The faculty in 1920 numbered 380, the students 3,300, as against 175 faculty members and 683 students in 1907. In 1920 the library contained 226,000 bound volumes. In 1909 college courses were established for teachers and others (both men and women), given at afternoon and evening hours and on Saturday mornings, and leading to the degrees of Bachelor of Science and Bachelor of Arts. Summer courses, graduate and collegiate, work in which is credited towards various degrees, were inaugurated in 1911, and in 1916 evening classes were added under the title “courses in busines economics” and “courses for technical workers,” the latter conducted by the engineering department. These are open to men and women. By Act of the Maryland Legislature the department of engineering was established in 1912. This provided four-year courses in civil, electrical and mechanical engineering and in chemistry, as well as advanced graduate courses.
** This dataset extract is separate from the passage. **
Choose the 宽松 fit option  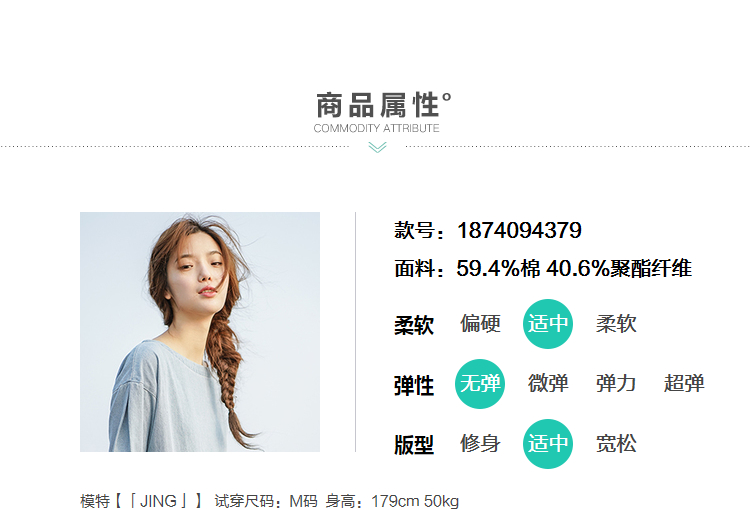[x=616, y=443]
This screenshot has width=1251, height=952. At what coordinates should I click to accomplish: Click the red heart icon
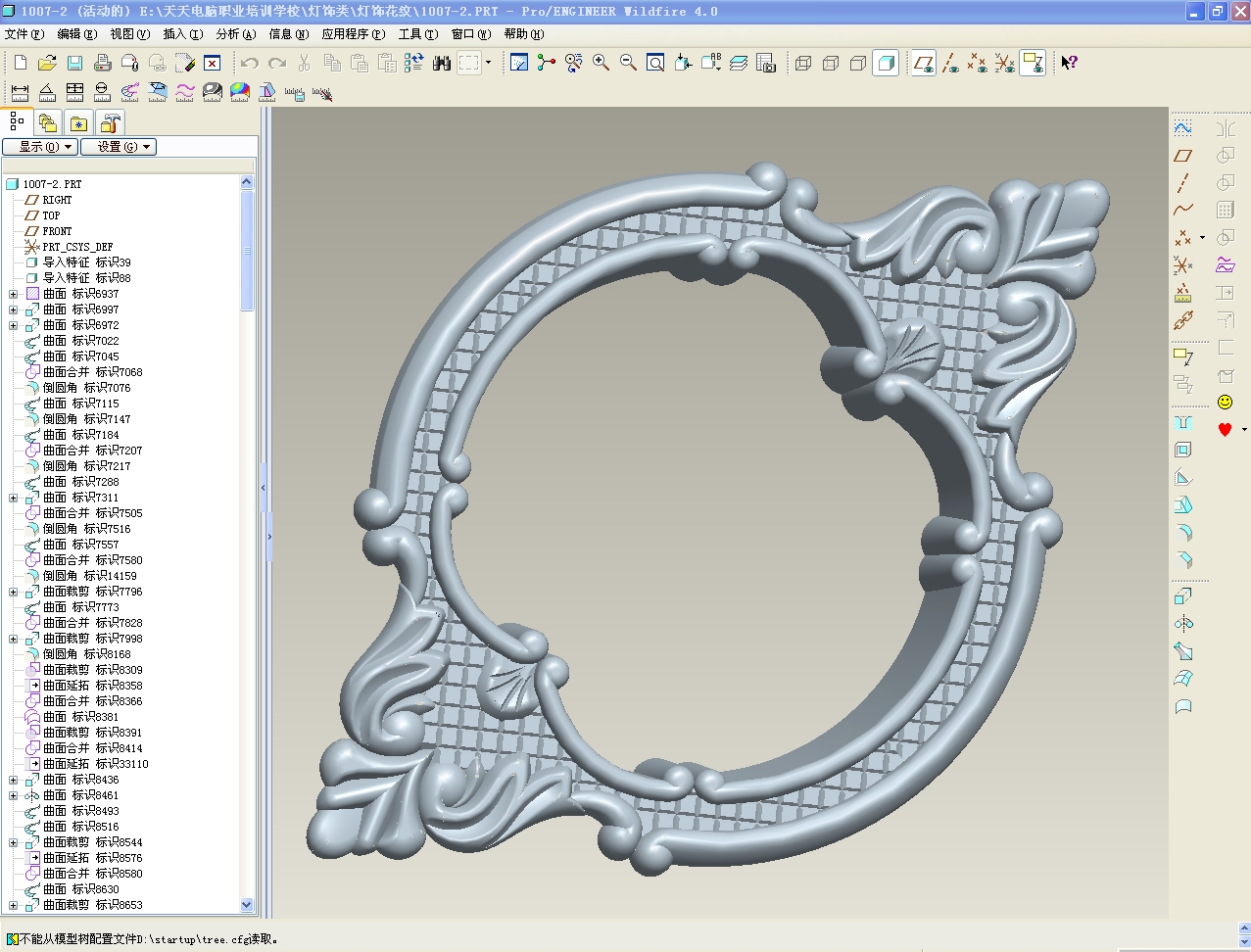click(1225, 429)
In June 1916, the Rockefeller Foundation of New York notified the university that the Foundation was prepared “to cooperate with the University in the establishment of a School of Hygiene and Public Health for the advancement of knowledge and the training of investigators, teachers, officials and other workers in these fields.” The offer was accepted. Dr. William H. Welch was appointed director and Dr. William H. Howell was named to assist in the work of organization and administration. The main objects of the school were to establish courses for the training of qualified persons for public health work, to promote investigative work in hygiene and preventive medicine and to provide opportunities for the training of investigators in these subjects. Men and women are admitted on the same terms.